Did you do the rename after the restore, or as part of the restore? The latter I wouldn’t expect to work, but the former should - the tag historian module has to be up and running to ‘react’ to the gateway name change and update the record in sqlth_drv.

After the restore.
No matter what I did in the database it would NOT link back to the old data.
New data started recording with the new name and same tag paths but the old data was inaccessible.
I had to rename it back, shut down the gateway, do the database restore again and then start the gateway to get the old data back.

Kevin Allen from IA support had me change the system name to what I wanted then had me send them screenshots of what was in the sqlth_drv, sqlth_partitions and sqlth_scinfo tables, from there they provided me with 9 queries to run which got everything back to normal!

1 Like

Were any of those internal DB queries or were they all against the SQL Server?

I ran them all directly through SQL Server Management Studio as Kevin was concerned that executing certain queries though the designer’s ‘Database Query Browser’ would time out. Rightly so, a query I ran that copied all the data from ‘sqlt_data_1_2020_03’ to ‘sqlt_data_7_2020_03’ took nearly 10 minutes!

Definitely the latter. The historian doesn't track any state within the internal DB, beyond the base configuration settings (whether to partition, how often to prune, etc). That's by design, so that any Ignition system can point to a DB containing historical data and query from it successfully.

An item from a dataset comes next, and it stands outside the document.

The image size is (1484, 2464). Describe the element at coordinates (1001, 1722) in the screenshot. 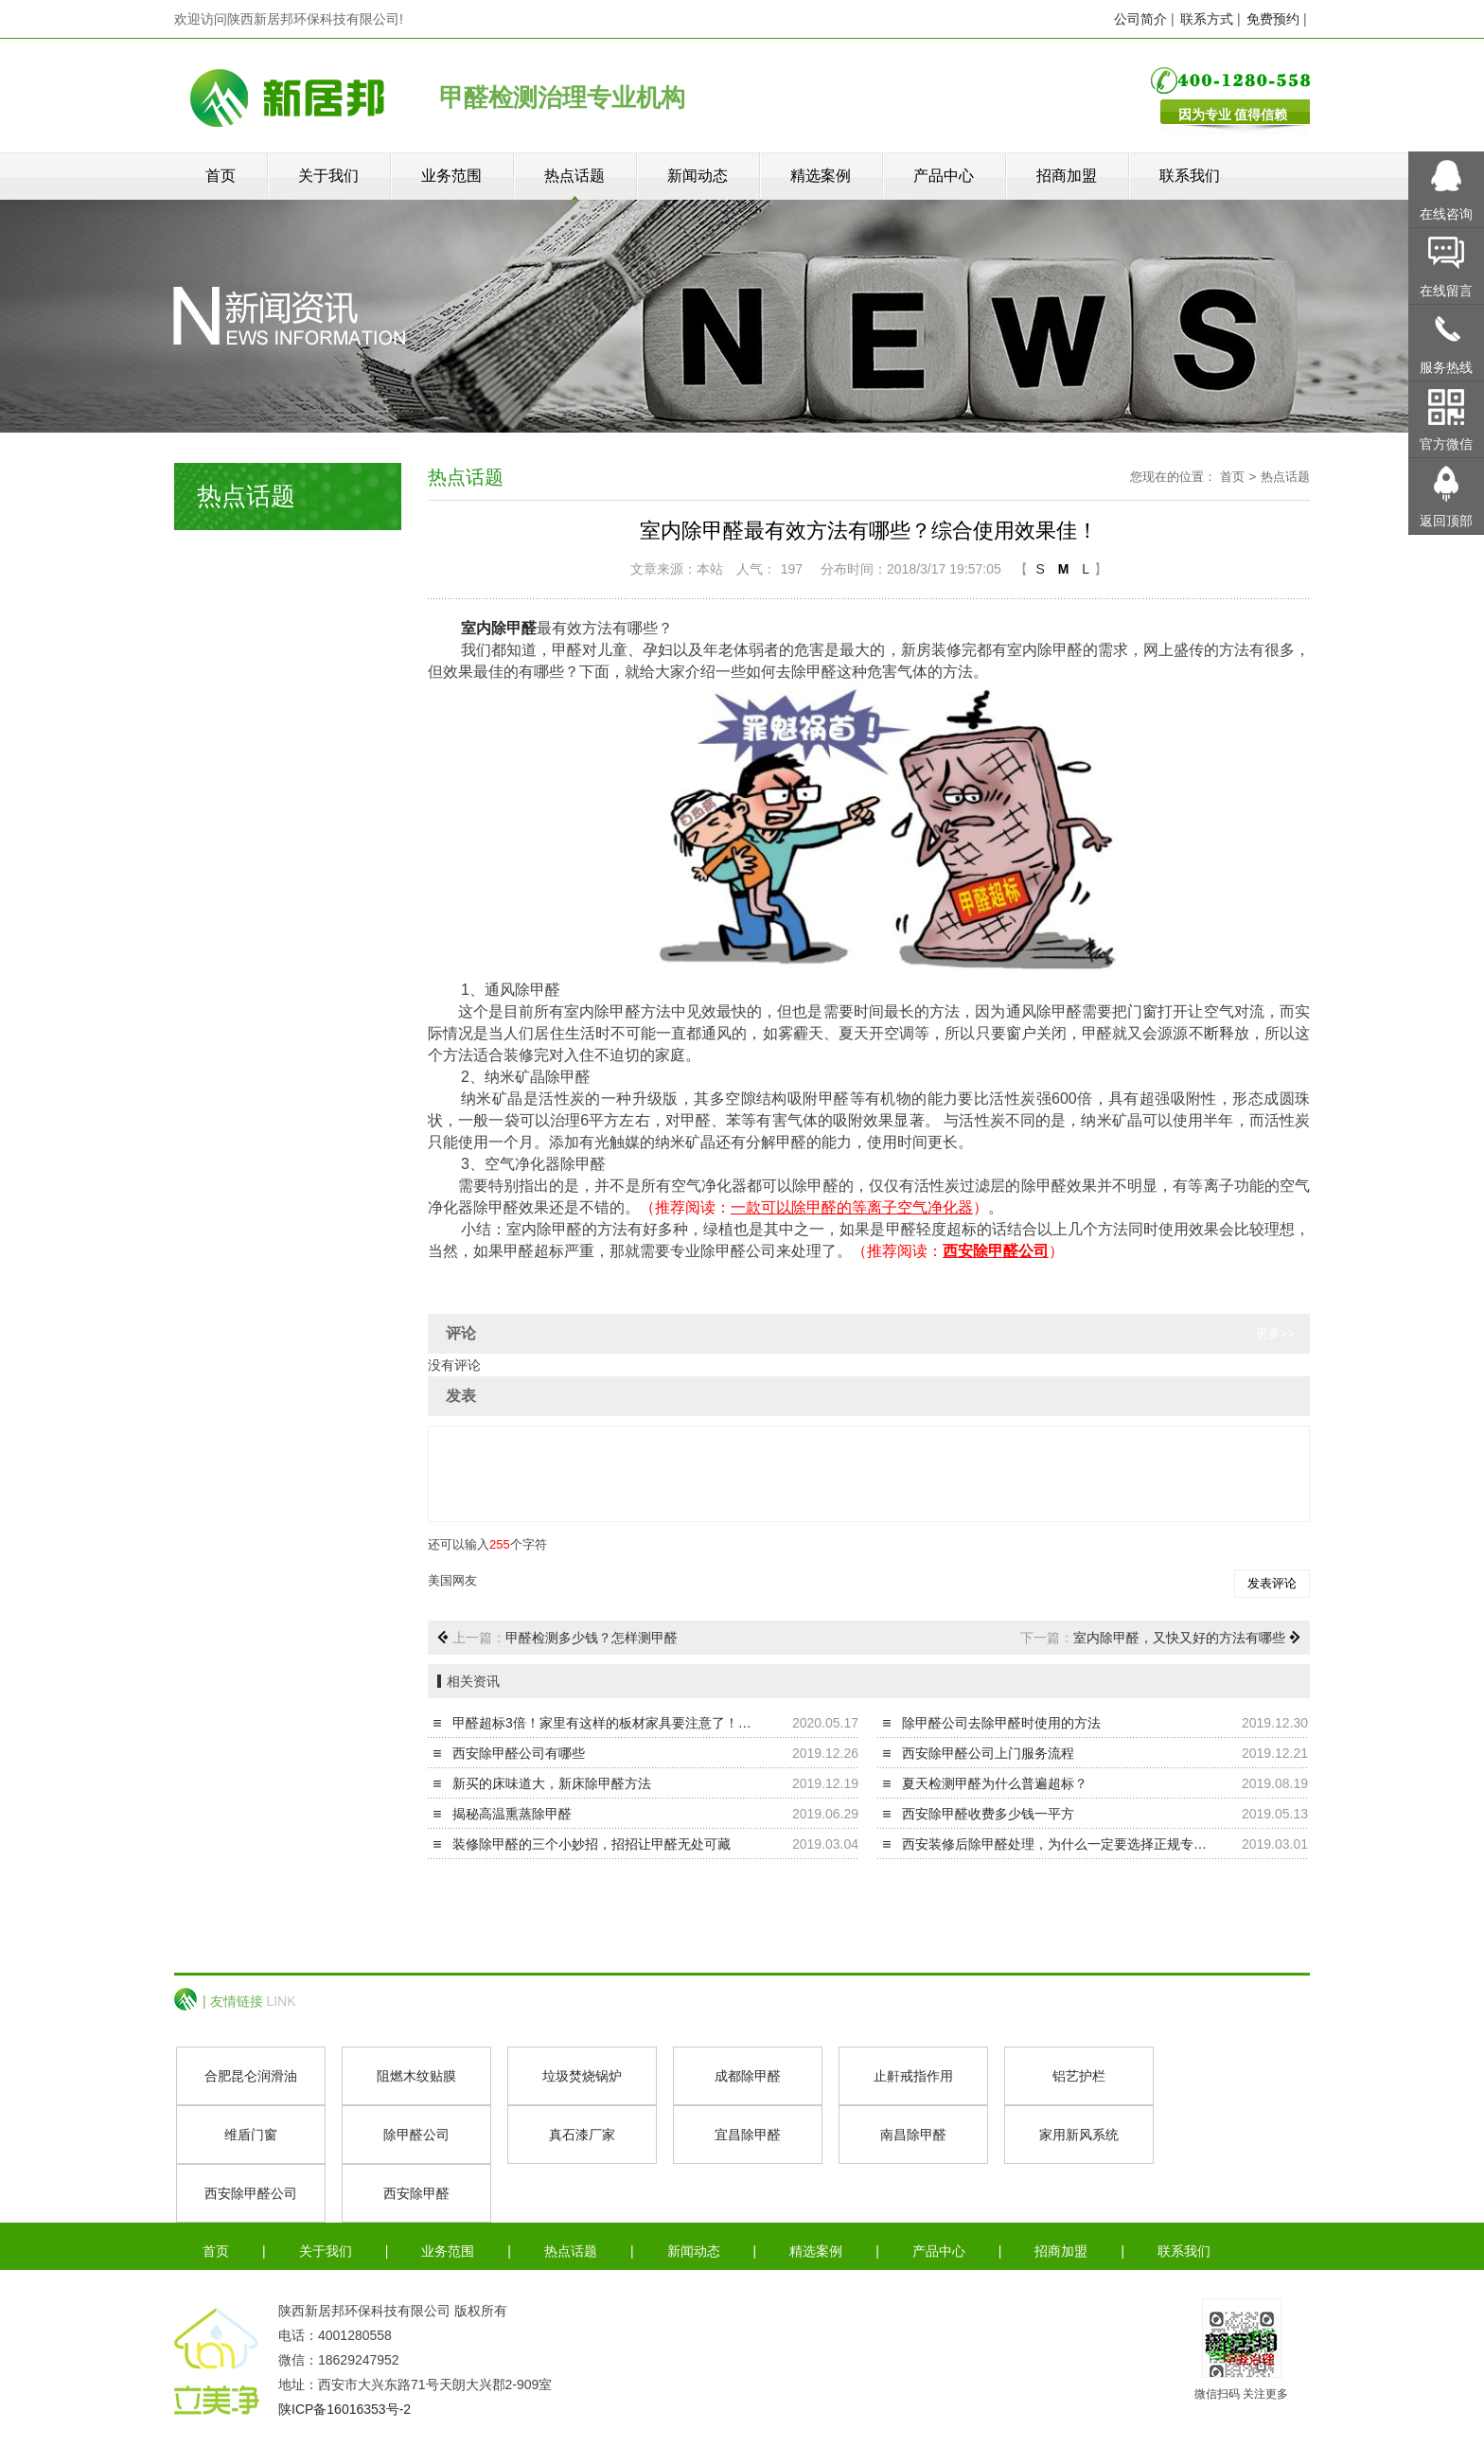

I see `除甲醛公司去除甲醛时使用的方法` at that location.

Yeah I figured that when he replied that he had him copy data from one partition to another.
That would take all day for some of ours as we have a TON of data.
Wouldn’t just renaming the table work just as well?

We are facing the similar issue with tag history right now as we migrated the server and renamed the gateway at the time of restore. Now there are two IDs for each provider with same gateway name in sqlth_drv table. Please see the screenshot. id=4 and id=12 are pointing to same gateway and provider.

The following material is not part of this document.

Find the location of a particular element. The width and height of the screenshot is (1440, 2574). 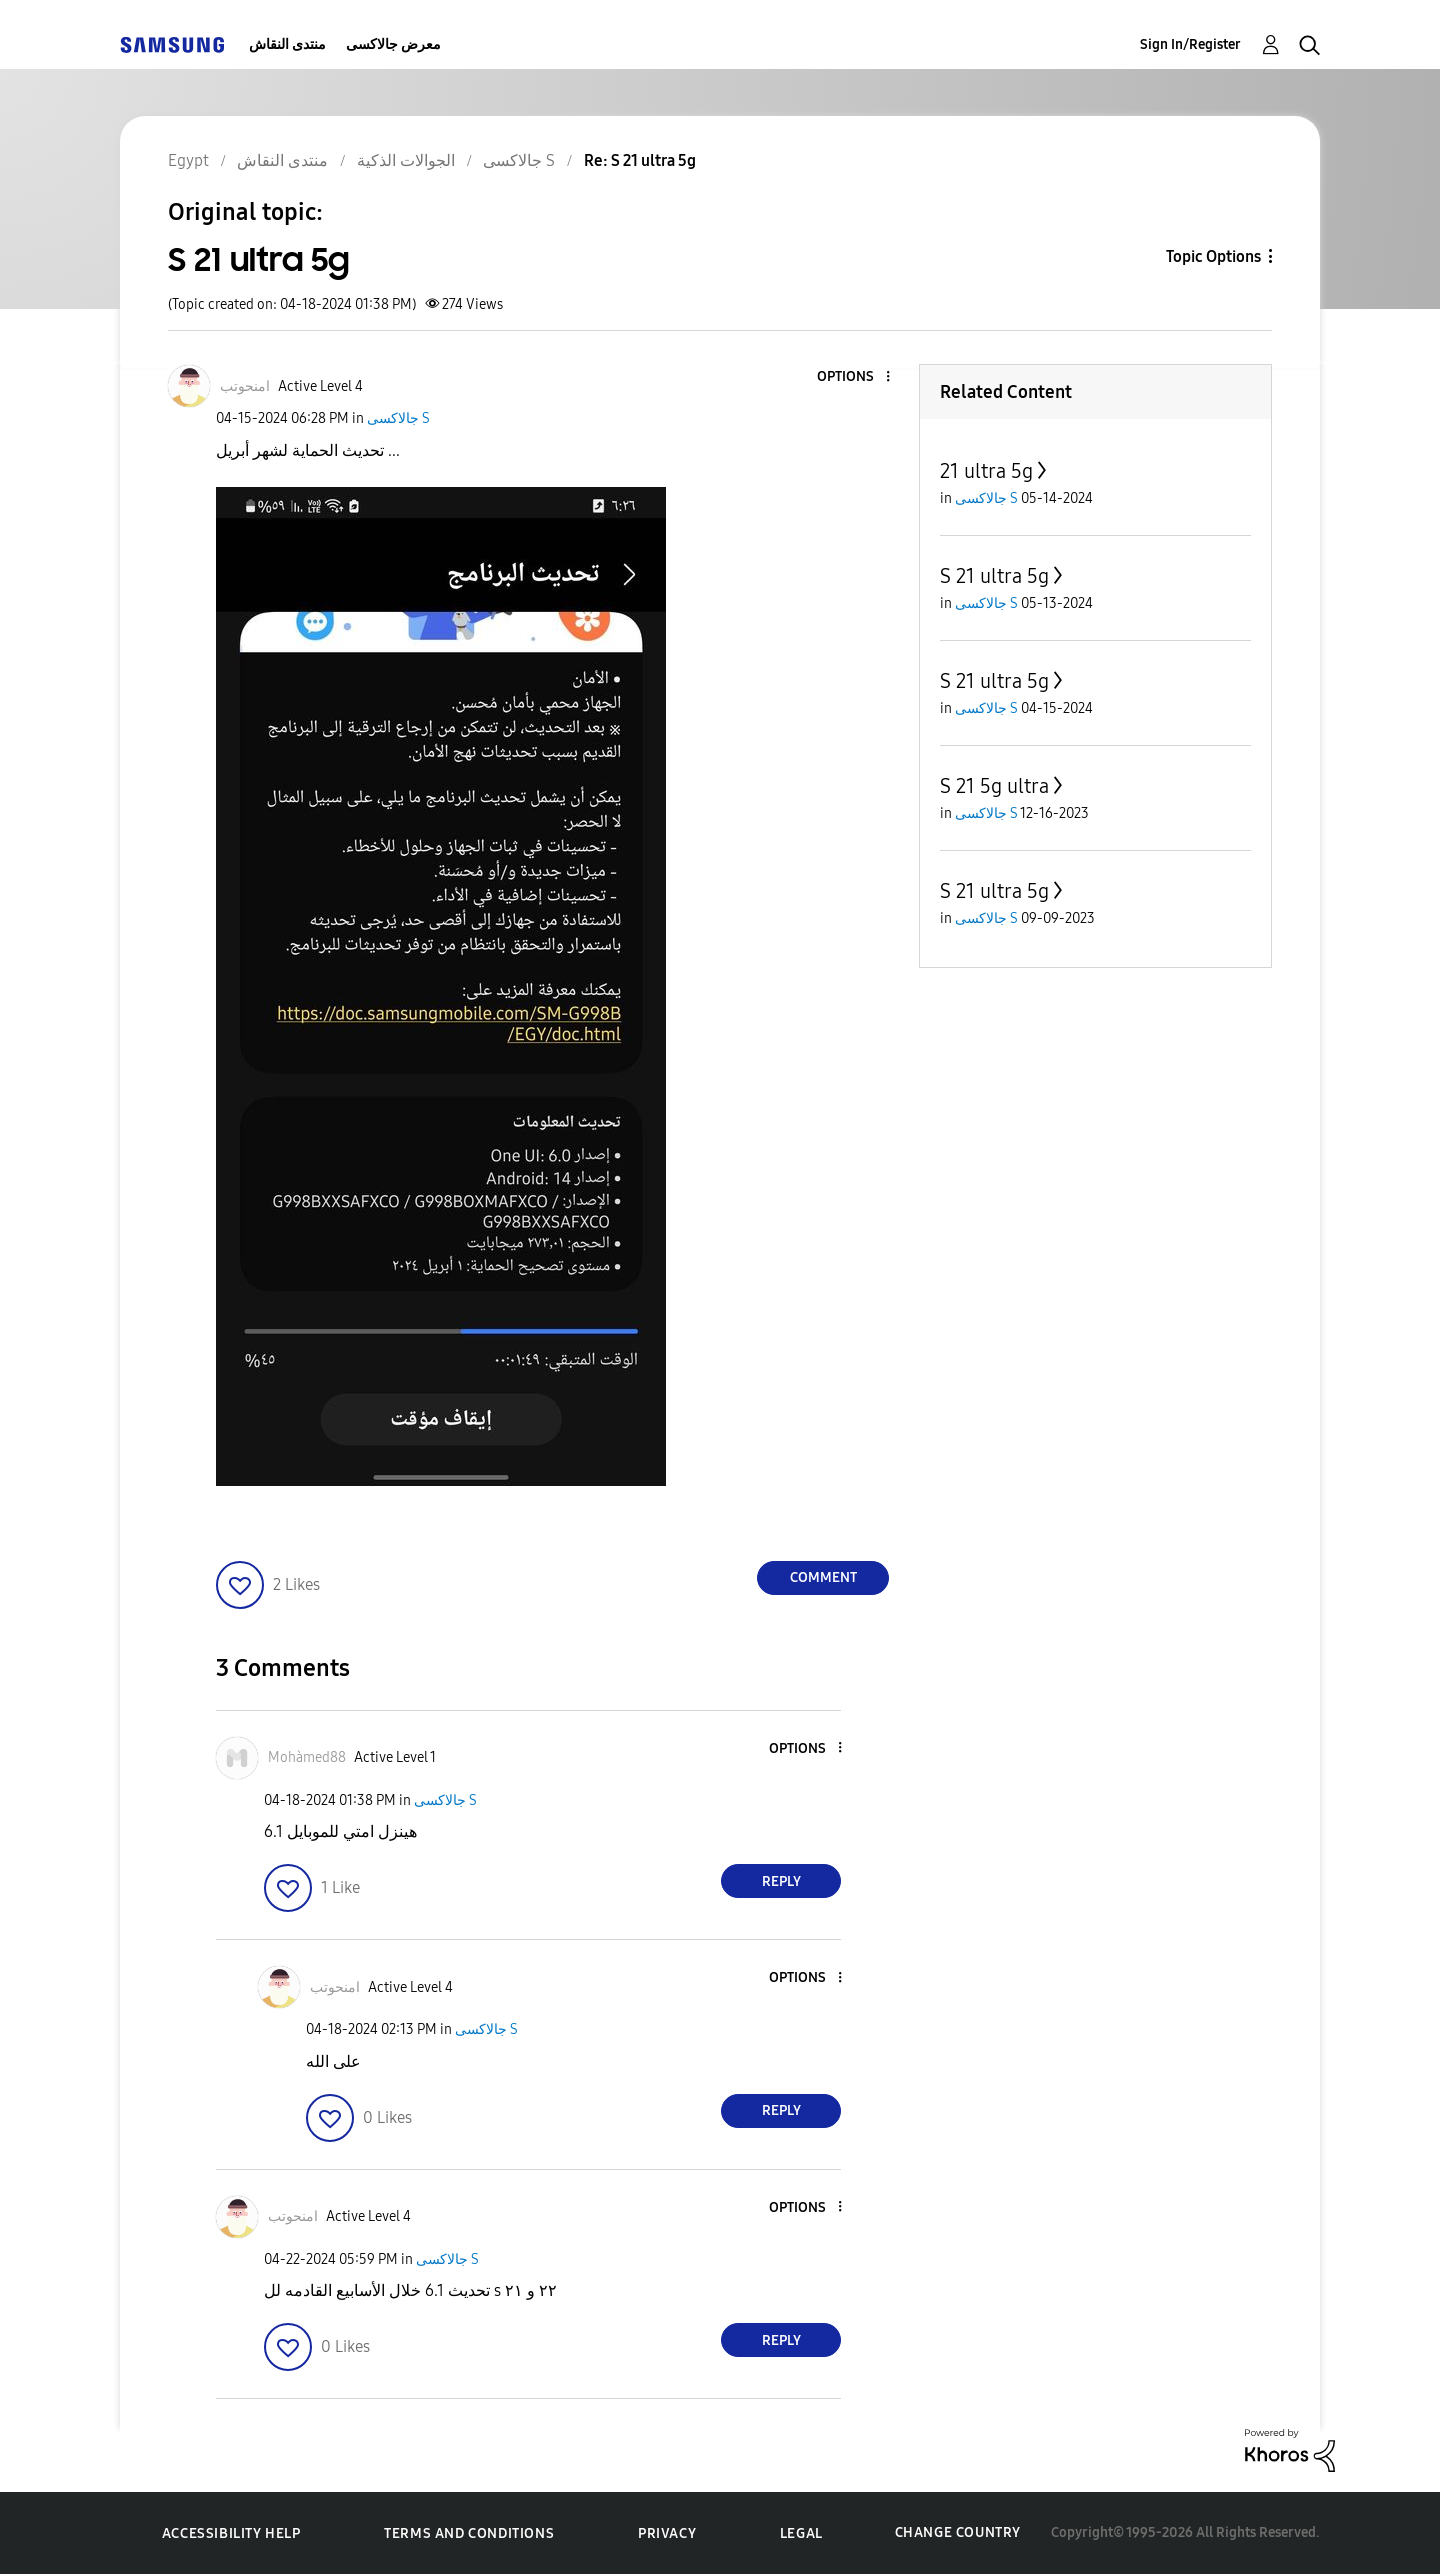

Accessibility Help is located at coordinates (231, 2533).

We found duplicate records in sqlth_te table with latest scid. Therefore we updated the earlier records in sqlth_te table with latest scid. It worked fine (we could retrieve the tag history) until the gateway was restarted after few days. This time new records were added in sqlth_te with the old scid.

@nminchin / @cmallonee /@PGriffith
Please suggest if updating any records in drv or scinfo tables will fix the issue. If yes, which ones?

sqlth_scinfo

You should really contact support, so they can look at your system live and figure out the best path forward.

The gist is that you need to only have one set of records in sqlth_drv for each gateway name. As long as you have multiple, issues will keep cropping up. However, migrating/merging the history is non-trivial.